*Tarefas*
1 > Reproduza o trecho do texto sobre COVID-19 como doença do trabalho que vai de "Um dos trechos" até "SEI nº 56376/2020/ME.".
2 > Responda, com base no texto sobre COVID-19 como doença do trabalho:
(a) Que nota técnica o Ministério Público do Trabalho emitiu no início de dezembro?
(b) Que artigo e inciso da Constituição Federal garantem aos trabalhadores "a redução dos riscos inerentes ao trabalho"?
(c) Segundo o art. 196 da Constituição, a saúde é dever de quem?
3 > Retome o texto sobre COVID-19 como doença do trabalho e dê continuidade a ele a partir da última frase apresentada.

*Trecho do texto*

----

No início de dezembro, o Ministério Público do Trabalho (MPT) emitiu a Nota Técnica GT COVID-19 N. 20/2020 que volta a reforçar que a infecção ocasionada pelo novo coronavírus é doença do trabalho em toda circunstância. Mas, em 14/ 12 (última atualização sobre o assunto), o Ministério da Economia, por meio da Secretaria Especial de Previdência e Trabalho, orientou que essa regra só é válida em caso de comprovação por perícia médica.
Um dos trechos que levam a essa interpretação é o seguinte: “pode ou não ser considerada doença ocupacional, a depender das características do caso concreto e da análise realizada pela perícia médica federal ou pelos médicos responsáveis pelos serviços de saúde das empresas”, presente na Nota Técnica SEI nº 56376/2020/ME.
Quais os direitos de quem pegou COVID-19 por não estar afastado do trabalho
Apesar das interpretações variadas de diferentes órgãos, conforme foi detalhado acima, alguns direitos trabalhistas se mantém independentemente da tomada de decisão. A Constituição Federal Brasileira, por exemplo, garante no art. 7º, inciso XXII, que são direitos dos trabalhadores urbanos e rurais “a redução dos riscos inerentes ao trabalho, por meio de normas de saúde, higiene e segurança”.
Ainda, o art. 196 da Constituição exprime que “a saúde é direito de todos e dever do Estado, garantido mediante políticas sociais e econômicas que visem à redução do risco de doença e de outros agravos e ao acesso universal e igualitário às ações e serviços para sua promoção, proteção e recuperação”.

----

*Dados fornecidos*
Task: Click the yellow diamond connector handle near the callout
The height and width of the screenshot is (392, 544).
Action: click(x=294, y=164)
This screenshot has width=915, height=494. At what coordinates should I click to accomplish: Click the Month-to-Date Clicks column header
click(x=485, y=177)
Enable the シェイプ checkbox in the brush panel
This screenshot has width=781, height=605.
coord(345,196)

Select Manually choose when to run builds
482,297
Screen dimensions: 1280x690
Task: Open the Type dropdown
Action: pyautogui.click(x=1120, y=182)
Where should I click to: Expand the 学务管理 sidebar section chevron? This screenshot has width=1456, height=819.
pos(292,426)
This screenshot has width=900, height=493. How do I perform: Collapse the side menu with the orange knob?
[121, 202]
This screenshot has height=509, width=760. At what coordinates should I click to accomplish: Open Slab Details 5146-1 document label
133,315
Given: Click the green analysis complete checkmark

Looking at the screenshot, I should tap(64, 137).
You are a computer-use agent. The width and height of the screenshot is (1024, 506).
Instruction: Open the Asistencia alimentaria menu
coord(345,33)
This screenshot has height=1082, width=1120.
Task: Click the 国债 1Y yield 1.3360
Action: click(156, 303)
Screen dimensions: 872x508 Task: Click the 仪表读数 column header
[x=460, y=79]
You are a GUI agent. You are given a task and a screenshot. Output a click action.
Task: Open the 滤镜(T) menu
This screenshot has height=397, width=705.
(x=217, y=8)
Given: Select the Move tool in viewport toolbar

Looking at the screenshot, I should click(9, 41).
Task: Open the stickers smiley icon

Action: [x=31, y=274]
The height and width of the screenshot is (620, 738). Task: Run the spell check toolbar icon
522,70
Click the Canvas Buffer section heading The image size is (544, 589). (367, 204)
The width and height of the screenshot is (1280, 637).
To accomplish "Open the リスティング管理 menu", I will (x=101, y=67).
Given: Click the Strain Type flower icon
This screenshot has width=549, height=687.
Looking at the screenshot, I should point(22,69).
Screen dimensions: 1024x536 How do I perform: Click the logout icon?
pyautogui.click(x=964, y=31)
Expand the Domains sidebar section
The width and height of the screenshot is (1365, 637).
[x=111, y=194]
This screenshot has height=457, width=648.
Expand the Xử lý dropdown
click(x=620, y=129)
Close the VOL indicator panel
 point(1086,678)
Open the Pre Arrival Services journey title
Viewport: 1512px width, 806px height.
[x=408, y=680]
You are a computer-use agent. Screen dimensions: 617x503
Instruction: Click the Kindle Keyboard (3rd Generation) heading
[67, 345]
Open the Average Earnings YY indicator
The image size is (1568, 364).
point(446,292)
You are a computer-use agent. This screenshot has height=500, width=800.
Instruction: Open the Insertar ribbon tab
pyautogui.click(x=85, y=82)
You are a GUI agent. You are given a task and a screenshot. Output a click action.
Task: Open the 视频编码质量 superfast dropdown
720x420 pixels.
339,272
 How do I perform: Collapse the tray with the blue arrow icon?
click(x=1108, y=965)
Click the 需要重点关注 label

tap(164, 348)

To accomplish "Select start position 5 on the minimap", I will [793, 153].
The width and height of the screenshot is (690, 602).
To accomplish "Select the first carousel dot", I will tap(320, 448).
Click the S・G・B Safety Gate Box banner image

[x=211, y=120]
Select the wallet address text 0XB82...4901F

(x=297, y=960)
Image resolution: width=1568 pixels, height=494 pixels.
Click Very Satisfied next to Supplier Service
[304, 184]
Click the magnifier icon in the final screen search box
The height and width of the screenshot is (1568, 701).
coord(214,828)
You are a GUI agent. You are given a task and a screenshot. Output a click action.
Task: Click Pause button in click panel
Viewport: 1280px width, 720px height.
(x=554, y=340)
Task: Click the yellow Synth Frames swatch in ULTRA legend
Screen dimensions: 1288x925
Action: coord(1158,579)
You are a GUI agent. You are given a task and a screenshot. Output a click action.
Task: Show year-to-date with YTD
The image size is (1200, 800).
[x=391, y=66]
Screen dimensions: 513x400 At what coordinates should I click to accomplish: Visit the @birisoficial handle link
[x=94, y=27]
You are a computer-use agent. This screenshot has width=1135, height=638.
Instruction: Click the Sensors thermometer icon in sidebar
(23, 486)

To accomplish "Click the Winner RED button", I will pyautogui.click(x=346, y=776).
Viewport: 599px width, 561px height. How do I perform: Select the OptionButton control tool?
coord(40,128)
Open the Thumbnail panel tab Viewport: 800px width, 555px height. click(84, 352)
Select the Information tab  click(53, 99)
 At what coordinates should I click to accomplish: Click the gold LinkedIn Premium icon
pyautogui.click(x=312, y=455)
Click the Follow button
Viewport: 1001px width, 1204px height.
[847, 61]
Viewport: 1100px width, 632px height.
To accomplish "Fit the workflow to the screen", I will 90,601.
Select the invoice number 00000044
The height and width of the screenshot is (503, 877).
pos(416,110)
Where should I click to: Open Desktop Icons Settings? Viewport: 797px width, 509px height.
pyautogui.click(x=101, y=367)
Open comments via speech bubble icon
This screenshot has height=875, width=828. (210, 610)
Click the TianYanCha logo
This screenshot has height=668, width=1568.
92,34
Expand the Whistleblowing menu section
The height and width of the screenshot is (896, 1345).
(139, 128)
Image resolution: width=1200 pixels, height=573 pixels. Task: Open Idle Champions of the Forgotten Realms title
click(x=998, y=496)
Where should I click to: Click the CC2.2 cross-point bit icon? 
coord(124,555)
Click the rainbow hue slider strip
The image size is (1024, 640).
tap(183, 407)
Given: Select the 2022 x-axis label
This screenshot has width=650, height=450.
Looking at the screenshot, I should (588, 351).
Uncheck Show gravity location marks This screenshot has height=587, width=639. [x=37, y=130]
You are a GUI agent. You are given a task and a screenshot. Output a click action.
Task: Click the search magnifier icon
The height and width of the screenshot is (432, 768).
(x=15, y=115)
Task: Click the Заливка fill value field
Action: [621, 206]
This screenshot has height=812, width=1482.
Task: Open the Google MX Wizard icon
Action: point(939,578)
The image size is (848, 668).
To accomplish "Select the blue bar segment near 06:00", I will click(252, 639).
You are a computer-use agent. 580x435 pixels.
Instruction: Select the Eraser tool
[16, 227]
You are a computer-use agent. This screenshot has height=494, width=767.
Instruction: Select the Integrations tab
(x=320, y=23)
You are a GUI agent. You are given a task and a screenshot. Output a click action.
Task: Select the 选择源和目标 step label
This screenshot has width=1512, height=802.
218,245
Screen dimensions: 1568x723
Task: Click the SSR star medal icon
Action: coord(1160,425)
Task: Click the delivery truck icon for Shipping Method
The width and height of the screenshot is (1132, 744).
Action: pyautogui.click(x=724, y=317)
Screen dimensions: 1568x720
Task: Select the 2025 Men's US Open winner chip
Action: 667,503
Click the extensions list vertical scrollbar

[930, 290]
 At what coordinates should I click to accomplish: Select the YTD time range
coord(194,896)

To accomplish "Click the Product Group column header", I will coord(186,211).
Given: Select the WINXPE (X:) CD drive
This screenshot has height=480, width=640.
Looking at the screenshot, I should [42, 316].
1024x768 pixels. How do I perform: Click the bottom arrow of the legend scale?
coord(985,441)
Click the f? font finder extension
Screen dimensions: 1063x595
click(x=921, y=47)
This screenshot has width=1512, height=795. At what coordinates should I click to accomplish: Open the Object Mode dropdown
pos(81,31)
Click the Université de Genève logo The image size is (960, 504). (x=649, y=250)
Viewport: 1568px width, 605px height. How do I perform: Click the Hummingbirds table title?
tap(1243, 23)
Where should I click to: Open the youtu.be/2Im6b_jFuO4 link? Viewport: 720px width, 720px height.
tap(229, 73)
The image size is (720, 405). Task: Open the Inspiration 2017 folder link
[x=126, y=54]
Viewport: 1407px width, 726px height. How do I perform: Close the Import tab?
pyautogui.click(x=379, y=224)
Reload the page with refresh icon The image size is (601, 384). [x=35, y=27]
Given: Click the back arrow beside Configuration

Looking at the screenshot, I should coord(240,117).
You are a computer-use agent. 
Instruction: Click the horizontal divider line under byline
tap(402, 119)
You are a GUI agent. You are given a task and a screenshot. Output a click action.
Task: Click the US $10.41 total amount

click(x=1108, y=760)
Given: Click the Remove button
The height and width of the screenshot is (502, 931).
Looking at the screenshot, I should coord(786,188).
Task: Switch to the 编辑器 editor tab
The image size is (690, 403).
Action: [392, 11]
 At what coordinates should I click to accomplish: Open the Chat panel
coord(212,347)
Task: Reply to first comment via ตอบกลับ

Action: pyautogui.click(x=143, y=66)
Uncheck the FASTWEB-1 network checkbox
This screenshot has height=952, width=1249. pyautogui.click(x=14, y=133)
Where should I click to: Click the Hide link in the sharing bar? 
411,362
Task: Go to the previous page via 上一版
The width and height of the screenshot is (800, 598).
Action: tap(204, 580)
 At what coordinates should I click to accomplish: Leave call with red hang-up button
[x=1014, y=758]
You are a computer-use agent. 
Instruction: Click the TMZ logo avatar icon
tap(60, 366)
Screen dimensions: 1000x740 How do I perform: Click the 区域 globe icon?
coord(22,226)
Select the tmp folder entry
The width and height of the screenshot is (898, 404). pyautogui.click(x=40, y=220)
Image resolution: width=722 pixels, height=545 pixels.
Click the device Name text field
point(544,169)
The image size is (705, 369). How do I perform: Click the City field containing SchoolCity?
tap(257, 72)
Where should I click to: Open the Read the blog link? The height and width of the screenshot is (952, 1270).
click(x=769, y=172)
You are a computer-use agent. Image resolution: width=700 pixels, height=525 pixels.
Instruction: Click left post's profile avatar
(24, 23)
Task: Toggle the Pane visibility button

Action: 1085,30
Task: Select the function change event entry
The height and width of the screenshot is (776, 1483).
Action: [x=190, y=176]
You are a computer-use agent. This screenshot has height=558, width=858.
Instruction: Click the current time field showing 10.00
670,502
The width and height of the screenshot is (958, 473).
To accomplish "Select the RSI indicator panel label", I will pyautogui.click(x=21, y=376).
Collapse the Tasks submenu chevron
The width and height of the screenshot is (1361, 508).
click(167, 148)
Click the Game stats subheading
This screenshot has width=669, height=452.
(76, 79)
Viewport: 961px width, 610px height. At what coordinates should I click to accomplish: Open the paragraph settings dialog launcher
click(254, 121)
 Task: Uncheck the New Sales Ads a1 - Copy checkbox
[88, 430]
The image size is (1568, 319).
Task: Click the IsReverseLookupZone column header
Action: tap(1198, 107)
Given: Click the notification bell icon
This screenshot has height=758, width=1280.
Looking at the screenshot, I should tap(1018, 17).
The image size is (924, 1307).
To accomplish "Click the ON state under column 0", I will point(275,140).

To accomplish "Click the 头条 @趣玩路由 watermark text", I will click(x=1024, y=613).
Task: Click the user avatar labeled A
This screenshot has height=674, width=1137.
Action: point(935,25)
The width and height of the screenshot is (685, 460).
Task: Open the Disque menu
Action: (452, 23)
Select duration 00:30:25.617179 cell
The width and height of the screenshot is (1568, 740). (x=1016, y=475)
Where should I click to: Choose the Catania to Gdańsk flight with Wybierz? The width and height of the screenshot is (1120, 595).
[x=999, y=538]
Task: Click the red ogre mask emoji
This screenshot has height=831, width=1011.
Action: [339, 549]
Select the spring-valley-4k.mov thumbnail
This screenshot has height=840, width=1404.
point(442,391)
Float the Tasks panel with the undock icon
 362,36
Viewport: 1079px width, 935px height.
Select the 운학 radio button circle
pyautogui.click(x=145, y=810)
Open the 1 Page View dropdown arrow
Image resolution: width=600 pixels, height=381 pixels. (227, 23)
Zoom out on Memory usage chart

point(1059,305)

----

*Resultados dos exercícios*
1 >
Um dos trechos que levam a essa interpretação é o seguinte: “pode ou não ser considerada doença ocupacional, a depender das características do caso concreto e da análise realizada pela perícia médica federal ou pelos médicos responsáveis pelos serviços de saúde das empresas”, presente na Nota Técnica SEI nº 56376/2020/ME.

2 >
(a) A Nota Técnica GT COVID-19 N. 20/2020.
(b) O art. 7º, inciso XXII.
(c) Do Estado.

3 >
Partindo disso, teoricamente, o funcionário que contraiu covid-19 ao cumprir jornada de trabalho, deveria estar respaldado. Mas, de fato, quais são os direitos trabalhistas relacionados a essa circunstância?
- Indenização: o trabalhador precisará entrar na Justiça se quiser recorrer a esse direito, mas é possível. Isso porque, de acordo com a Justiça do Trabalho, “caracteriza-se como dano moral a ofensa ou violação dos bens de ordem moral de uma pessoa, tais sejam o que se referem à sua liberdade, à sua honra, à sua saúde (mental ou física), (…)”.
- Recolhimento do Fundo de Garantia por Tempo de Serviço (FGTS): se o funcionário for afastado por acidente de trabalho, tornando-se auxílio-doença acidentário, a empresa deve continuar a depositar o FGTS mensal, correspondente a 8% da remuneração do contratado.
- Estabilidade no emprego: a estabilidade é garantida por até 12 meses em caso de acidente de trabalho, de acordo com o artigo 118 da Lei 8.213/1991 – a chamada Lei dos Planos de Benefícios da Benefícios Sociais. Já a súmula 378, do Tribunal Superior do Trabalho (TST), assegura o direito à estabilidade para o funcionário afastado por um período superior a 15 dias e a garantia do auxílio-doença acidentário.
Posso ser demitido após pegar COVID-19 no trabalho?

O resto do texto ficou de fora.